For years, American car buyers have been complaining that the Big 3 car manufacturers were lacking hybrid options, leaving that mostly up to the Japanese car makers like Toyota and Honda. Finally, GM and Ford catch on, offering hybrid models of much of their line-up.
The thing about domestic hybrid offerings is that they are simply checkmarks next to an existing model, and most of them are bigger vehicles such as large SUVs as opposed to the tiny cars like the Toyota Prius and Honda Insight. This offers a unique option for Americans that have no choice but to go big, giving them a chance to save on rising fuel costs and not have to get into a space-limiting econo-car.
Chrysler is the last of the three to offer up a gas/electric version of their vehicle in the Chrysler Aspen Hybrid. Just like most of the American hybrids, the only thing letting you know it’s a hybrid is the emblem on the rear liftgate. No “hey look at me I’m a hybrid!” designs here.
Engine & Transmission
Like all full hybrid vehicles, the Chrysler Aspen Hybrid can run in three modes: solely on electric power, gasoline only, or both systems at once. The unique thing about the Aspen Hybrid is the two-mode electric automatic transmission. fitted to the 385 horsepower, 5.7 liter HEMI V8 (yes, a Hybrid Hemi.)
This dual-mode transmission operates on two different sets of gears; one for the electric motor and one for the gasoline engine. Changing with the mode of operation, the gear sets act as a sort of continuously-variable transmission, except without the inherent friction problems.
The hybrid system works well, and while rated at 19 city / 20 hwy mpg, we managed to squeeze an average of 21.6 mpg out of it, and that included some aggressive driving.
Speaking of driving aggressively, you might want to take it easy with this one.
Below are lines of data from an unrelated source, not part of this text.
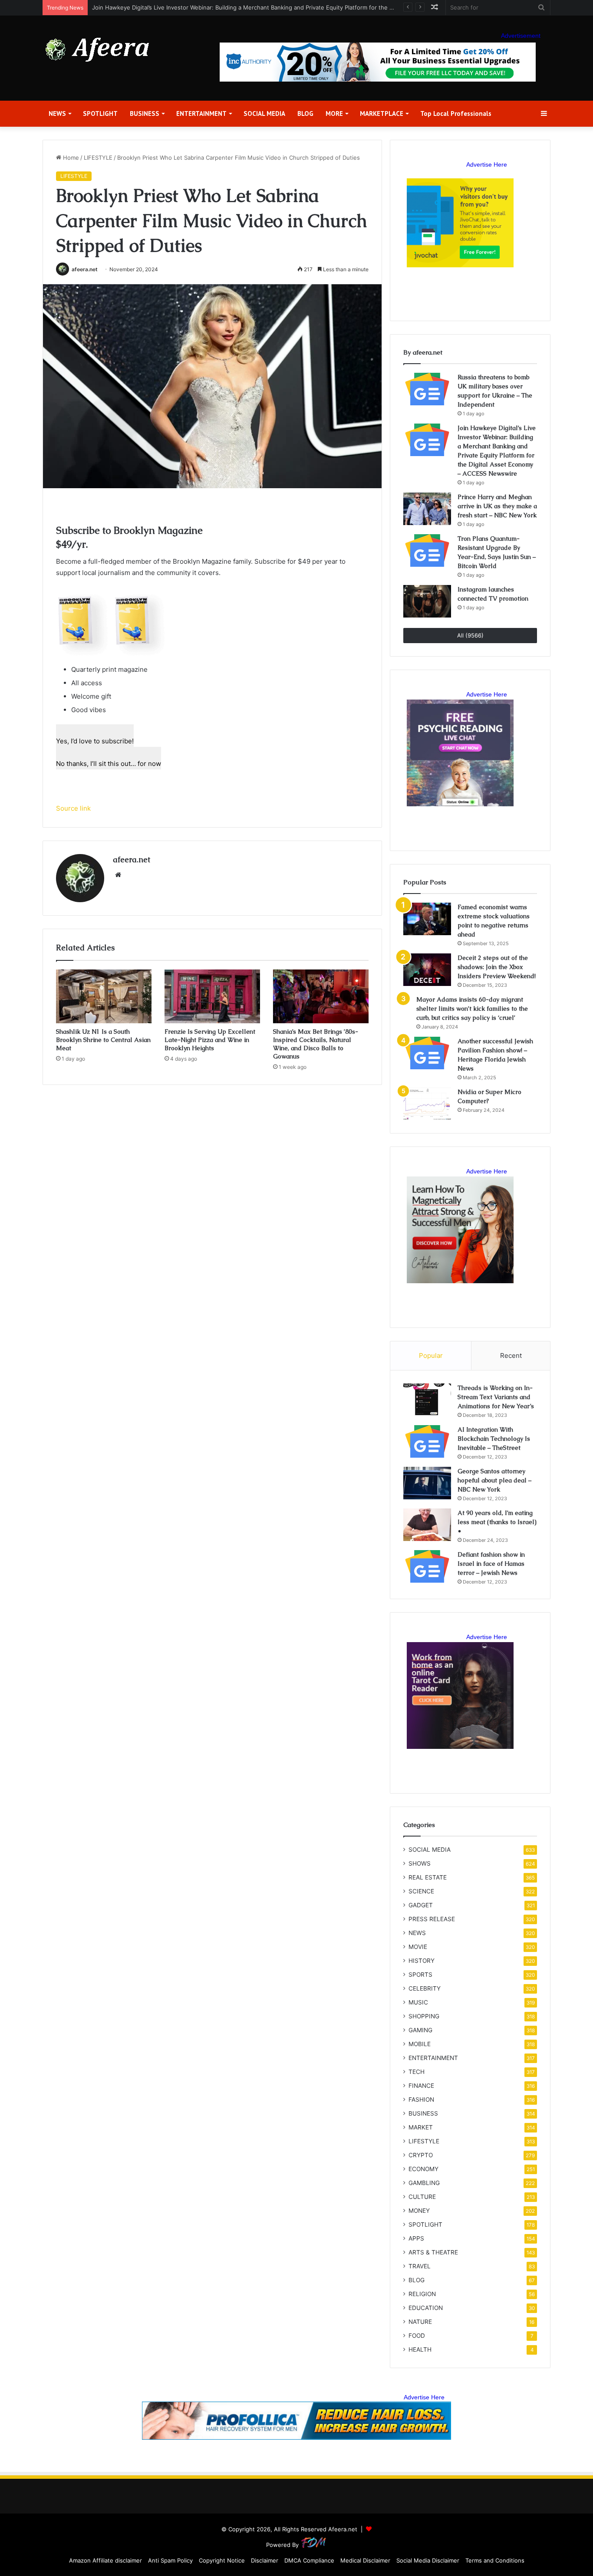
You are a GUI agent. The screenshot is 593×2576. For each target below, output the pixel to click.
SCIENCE (421, 1891)
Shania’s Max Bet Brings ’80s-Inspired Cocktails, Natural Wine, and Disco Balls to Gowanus (315, 1044)
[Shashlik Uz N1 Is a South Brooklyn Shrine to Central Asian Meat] (104, 996)
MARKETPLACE (381, 113)
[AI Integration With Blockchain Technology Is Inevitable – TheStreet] (427, 1441)
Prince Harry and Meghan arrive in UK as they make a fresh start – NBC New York (497, 506)
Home (70, 157)
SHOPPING (424, 2016)
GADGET (421, 1905)
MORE (334, 113)
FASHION (421, 2099)
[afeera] (98, 49)
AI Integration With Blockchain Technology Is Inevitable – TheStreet (494, 1439)
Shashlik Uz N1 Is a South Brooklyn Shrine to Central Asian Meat (103, 1040)
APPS (416, 2238)
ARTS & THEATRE (433, 2252)
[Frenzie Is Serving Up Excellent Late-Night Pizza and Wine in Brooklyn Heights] (212, 996)
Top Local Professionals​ (455, 113)
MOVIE (418, 1946)
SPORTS (420, 1974)
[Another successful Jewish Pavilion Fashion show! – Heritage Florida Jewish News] (427, 1053)
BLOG (305, 113)
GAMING (420, 2030)
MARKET (421, 2127)
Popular (431, 1355)
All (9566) (470, 635)
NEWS (57, 113)
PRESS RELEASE (432, 1919)
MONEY (419, 2210)
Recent (511, 1355)
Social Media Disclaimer (427, 2560)
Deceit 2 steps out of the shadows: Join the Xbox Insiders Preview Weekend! (497, 967)
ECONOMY (423, 2168)
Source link (73, 808)
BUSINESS (144, 113)
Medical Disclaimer (365, 2560)
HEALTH (420, 2349)
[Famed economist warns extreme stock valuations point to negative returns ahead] (427, 919)
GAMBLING (424, 2182)
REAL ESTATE (428, 1877)
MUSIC (418, 2002)
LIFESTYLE (98, 157)
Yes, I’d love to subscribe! (95, 741)
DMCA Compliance (309, 2560)
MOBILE (420, 2043)
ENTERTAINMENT (201, 113)
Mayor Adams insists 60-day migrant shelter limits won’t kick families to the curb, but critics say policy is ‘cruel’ (472, 1009)
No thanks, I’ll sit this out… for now (108, 763)
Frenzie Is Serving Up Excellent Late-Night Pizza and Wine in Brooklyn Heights (210, 1040)
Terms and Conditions (494, 2560)
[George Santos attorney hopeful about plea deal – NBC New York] (427, 1483)
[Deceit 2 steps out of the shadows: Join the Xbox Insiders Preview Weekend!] (427, 969)
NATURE (420, 2321)
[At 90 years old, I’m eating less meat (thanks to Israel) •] (427, 1524)
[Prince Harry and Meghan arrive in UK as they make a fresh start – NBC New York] (427, 509)
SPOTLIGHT (100, 113)
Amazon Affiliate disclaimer (105, 2560)
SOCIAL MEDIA (264, 113)
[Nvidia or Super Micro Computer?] (427, 1104)
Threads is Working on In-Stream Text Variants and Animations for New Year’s (496, 1397)
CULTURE (422, 2196)
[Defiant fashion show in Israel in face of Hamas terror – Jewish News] (427, 1566)
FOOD (417, 2335)
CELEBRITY (425, 1988)
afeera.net (85, 269)
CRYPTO (421, 2155)
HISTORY (422, 1960)
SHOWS (420, 1863)
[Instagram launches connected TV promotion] (427, 601)
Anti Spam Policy (170, 2560)
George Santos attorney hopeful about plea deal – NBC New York (494, 1480)
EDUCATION (426, 2307)
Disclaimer (264, 2560)
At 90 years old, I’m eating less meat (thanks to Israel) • (497, 1522)
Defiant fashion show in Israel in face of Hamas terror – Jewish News (491, 1564)
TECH (417, 2071)
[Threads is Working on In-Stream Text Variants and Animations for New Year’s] (427, 1399)
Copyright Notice (222, 2560)
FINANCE (421, 2085)
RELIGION (422, 2293)
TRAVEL (420, 2266)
While obvious warnings apply (“vehicle is top-heavy and may tip over at the sight of hairpin turns,”) the throttle is very unresponsive. At a stop sign and you see that perfect opening to gun it and merge with traffic? Give yourself a few seconds – at a stop, the engine is off and only the electric motors are running. After hitting the throttle, it takes a couple seconds for the engine to start and kick in, so take that into consideration before trying to make it into small openings in traffic. That’s not to say the engine isn’t capable, however. The hybrid system works very well, staying in electric mode up to 25 mph in our tests, and the big ol’ HEMI combined with the electric motors have plenty of power to move fast when you need to.
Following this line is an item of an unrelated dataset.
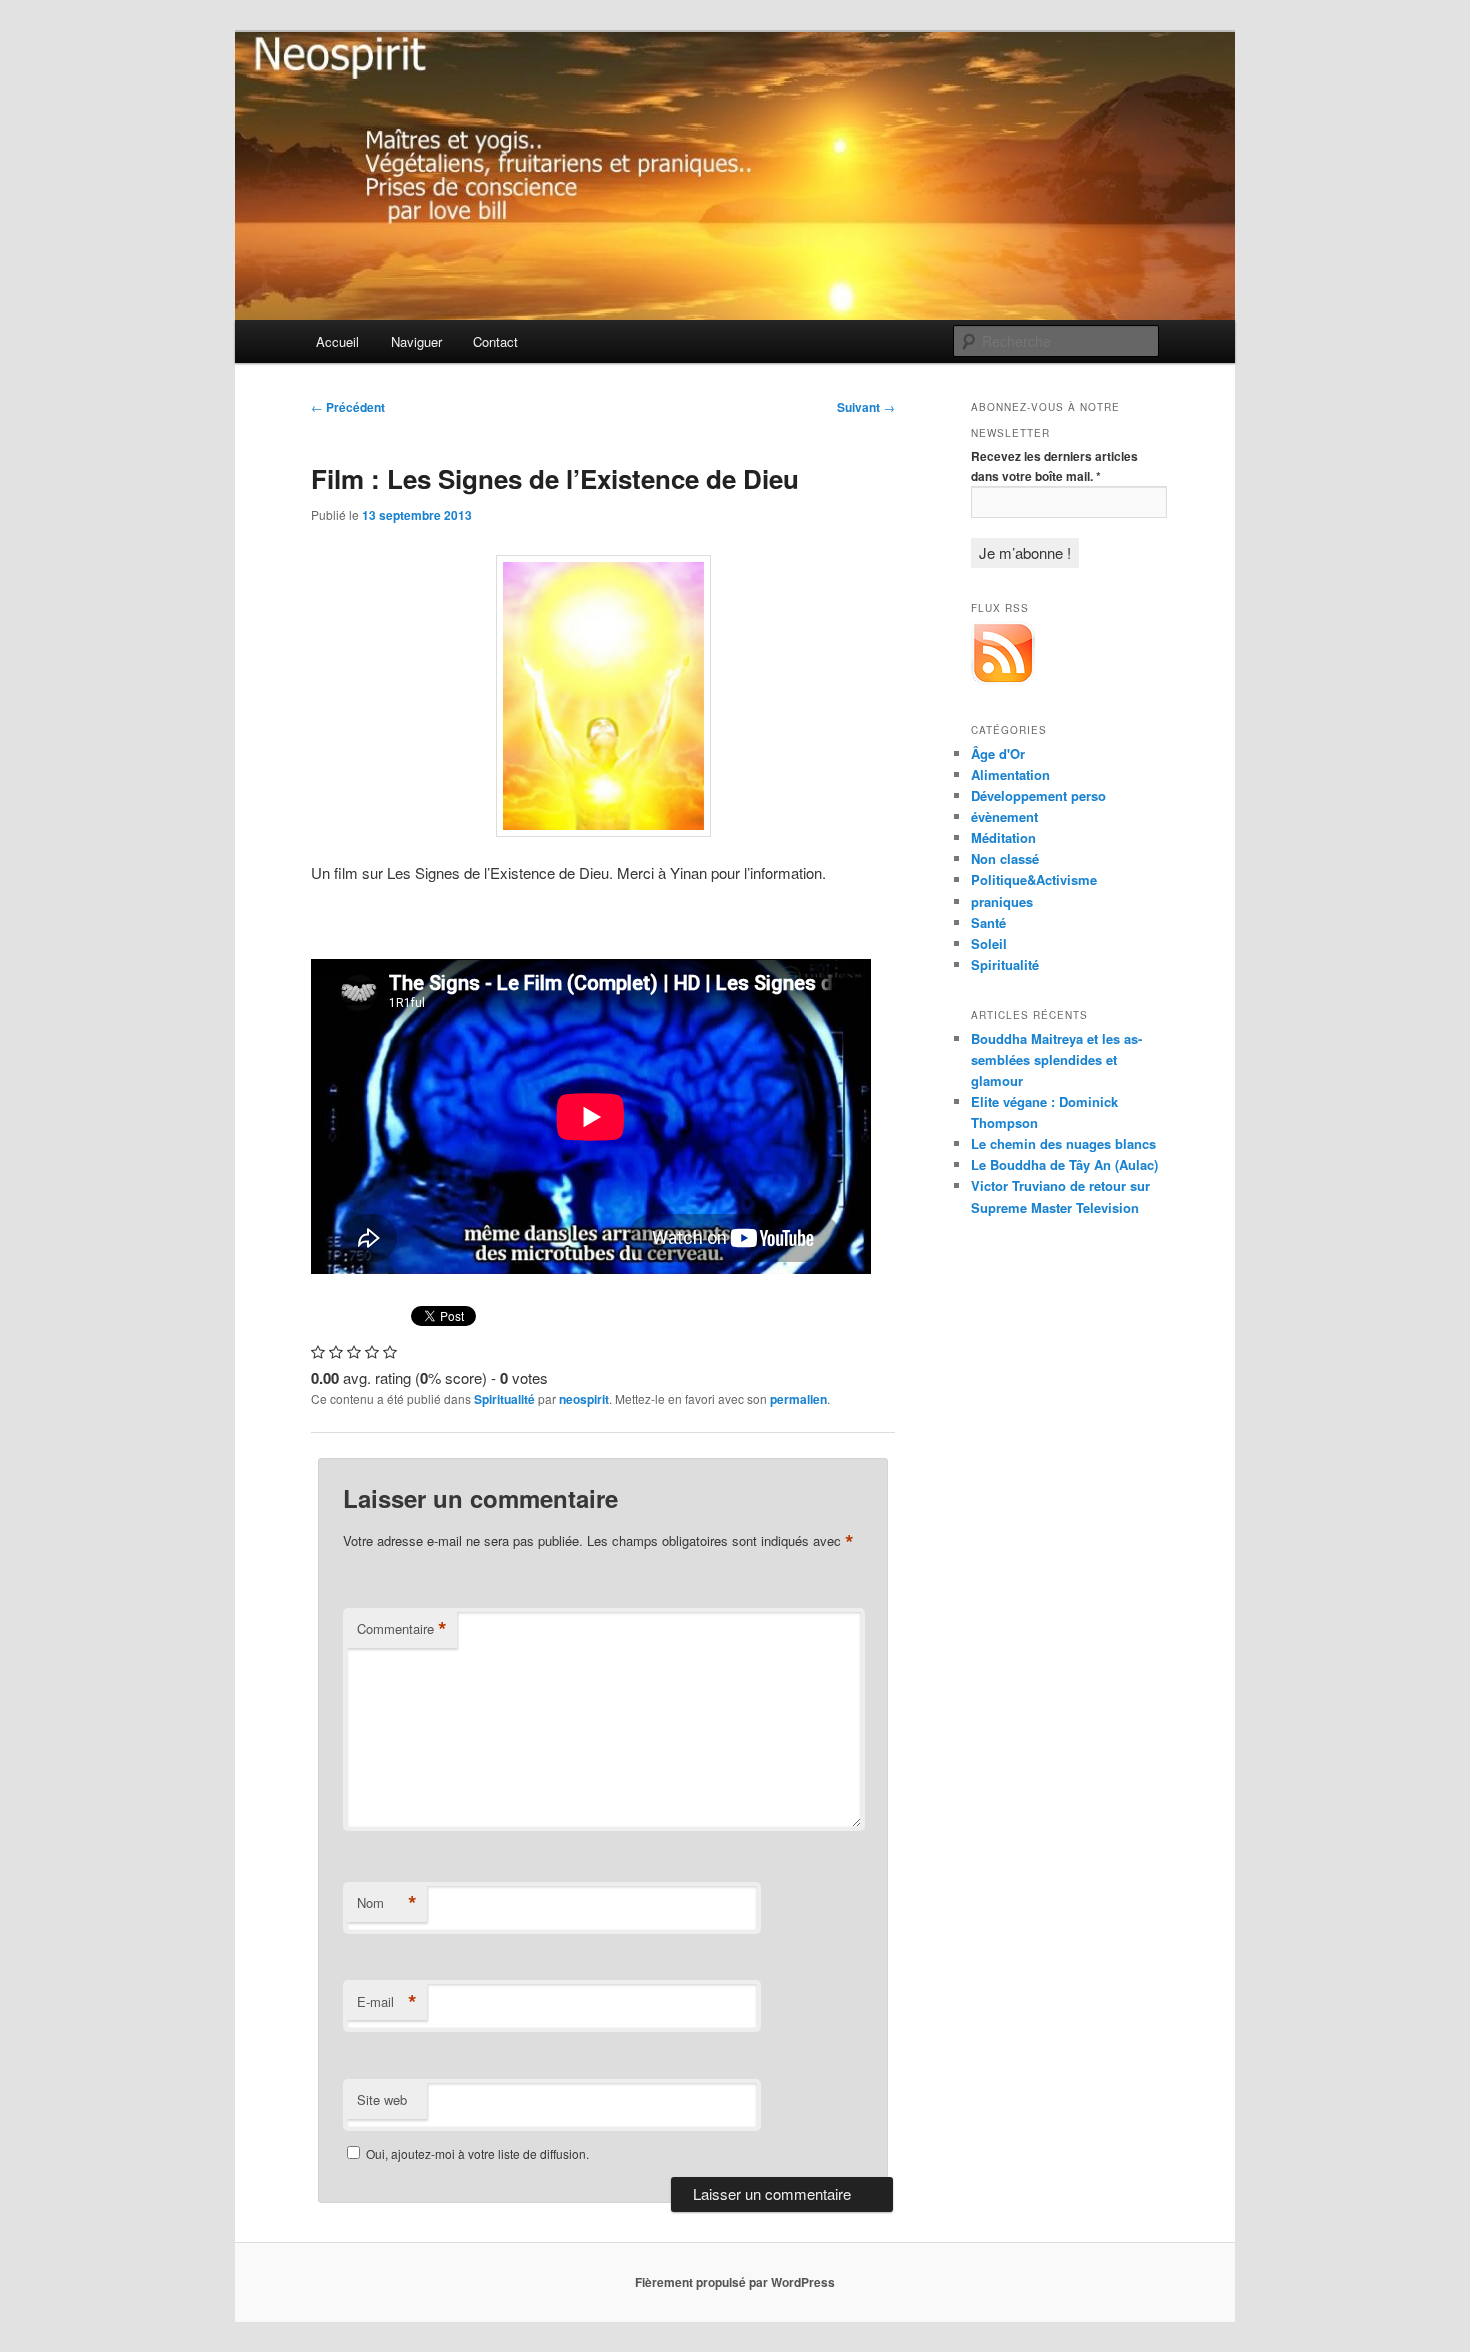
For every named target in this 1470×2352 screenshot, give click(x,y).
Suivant (866, 407)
Driving the Aspen Hybrid is entertaining. Listening to the whistling of the hybrid system start at low speeds sounded like you were driving a space ship or powering up a blaster gun to fire. Childish maybe, but this “blaster gun” actually took off like a rocket after the charge. The now-famous 5.7 liter HEMI provided more than enough power to push this almost 3-ton SUV to highway speed in no time.
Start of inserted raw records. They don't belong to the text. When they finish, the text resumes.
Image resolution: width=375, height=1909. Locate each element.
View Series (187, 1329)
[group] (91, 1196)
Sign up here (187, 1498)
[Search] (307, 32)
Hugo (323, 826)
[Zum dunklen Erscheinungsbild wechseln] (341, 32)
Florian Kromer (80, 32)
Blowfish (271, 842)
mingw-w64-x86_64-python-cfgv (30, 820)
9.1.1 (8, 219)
Aesthetically, the Aspen Hybrid is a mixed bag. From the side, it looks like a premium SUV, much like the shape of a Lincoln or Escalade. From the rear, however, you could have mistaken it for a Dodge Caravan. Fairly boring.
The front view is a bit awkward-looking too; the Chrysler-style headlights and big grille don’t flow with the rest of the vehicle, and could be mistaken for a mini-van at first glance.
The interior was comfortable, and had plenty of room inside along with 3rd-row seating. Other than the unresponsive throttle, there were some annoyances that would keep me from being excited about driving it. The gas and brake pedals were too close together, causing me to sometimes tap both of them at the same time. The driver information display was positioned up on the ceiling above the rear-view mirror instead of in the normal, convenient spot in the instrument panel.
The cruise control was on the steering wheel, but took up both the left and right sides, instead of having radio controls on one side and cruise on the other. Lastly, the gear selector was on the steering column instead of on the center console. Honestly, I though that went away years ago.
Despite its shortcomings, the all-new 2009 Chrysler Aspen Hybrid is a capable large SUV that has plenty of room, plenty of power, and provides a luxury feel while getting decent fuel economy.
Starting at $45,570, however, could turn some buyers away regardless of its value.